Speaking to a Machine Translation specialist is usually your best first port of call. If they’re anything like the experts on the Asian Absolute team, they’ll know about the state of play in any given field or language pair. Or they’ll know where to look to find out.
3) Your budget and turnaround time
Using Machine Translation is a very useful way to meet short deadlines and keep your budget small for large-volume work.
Be wary though, that there is a vital human role if your content is going to be highly visible or if you’re going to be relying on its accuracy…
The importance of post-editing
A post-editor is a human linguist who, as you might expect, is responsible for checking the accuracy of your MT engine’s output. They review the accuracy and style of your software’s work, ensuring that all the phraseology, terminology and so on meets your quality criteria.
Without post-editing, it’s a bad idea to use your MT output anywhere it’s going to be very visible. Selecting the right linguists is as important here as it is in any translation project. When we’re choosing a post-editor for a particular project, we look for certain qualities:
- Subject matter knowledge, in the form of industry experience and/ or qualifications
- Native speakers of the target language
Picking your post-editors will be a key part of the process of selecting the right type of Machine Translation software for your company. Asian Absolute can help you with that, of course. As well as in setting up the next important tool…
Using Translation Management Systems – and why you need to
Machine Translation software works pretty well on its own. But if you use the right Translation Management System and properly integrate it with your MT software, you will massively improve the quality of the translations you generate.
A Translation Management System (TMS) is a piece of software which makes coordinating even immensely complicated translation projects relatively easy. Just picture how a team of translators works:
You’ll have multiple specialists, usually in several different countries. There will potentially be multiple languages involved, as well as different content and assets like LiveDocs for those languages.
Your TMS will provide all kinds of helpful functionality to help you overcome this:
- Translation Memory management – a Translation Memory (TM) is essentially a database of translated phrases and part-phrases specific to your projects. Using TMs will save you money, particularly on high-volume content where there’s going to be repetition. It will also ensure your use of phrases remains consistent across a project or across multiple projects. Having your Translation Management System handle your TMs centralises their use and makes them far more efficient.
- Termbase management – Termbases are much like TMs but for terminology. They’re particularly good for helping you adhere to your brand style guide no matter which region you’re targeting.

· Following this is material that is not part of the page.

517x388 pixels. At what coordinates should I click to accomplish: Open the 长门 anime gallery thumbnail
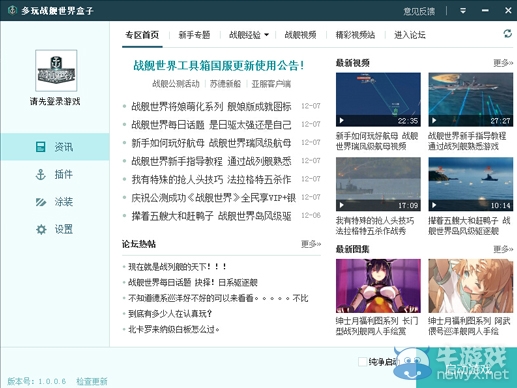pos(378,286)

- Managing workflows – this is another place where your TMS helps your translation team work together no matter where in the world they’re based. You can automate certain processes – like flagging content your CMS is posting online to your translation team ready for it to be localised for other regions – while making communication and managing documents easy.
- Analysis and reporting – your TMS can be called upon to report on progress, costs and output. All the work is happening through it, after all. So you have the data you need close at hand.
When to use Machine Translation software
Machine Translation is a tool which you can get a lot of value from. You can have an MT engine translate thousands of words into multiple languages every minute. Yet your engine cannot understand context in the way which a human translator can.
By choosing the right kind of Machine Translation software for your project, by integrating it with the right Translation Management System and then selecting the right post-editor, you’ll be ready to wring all of the advantages out of these increasingly handy tools – while avoiding any potential downsides.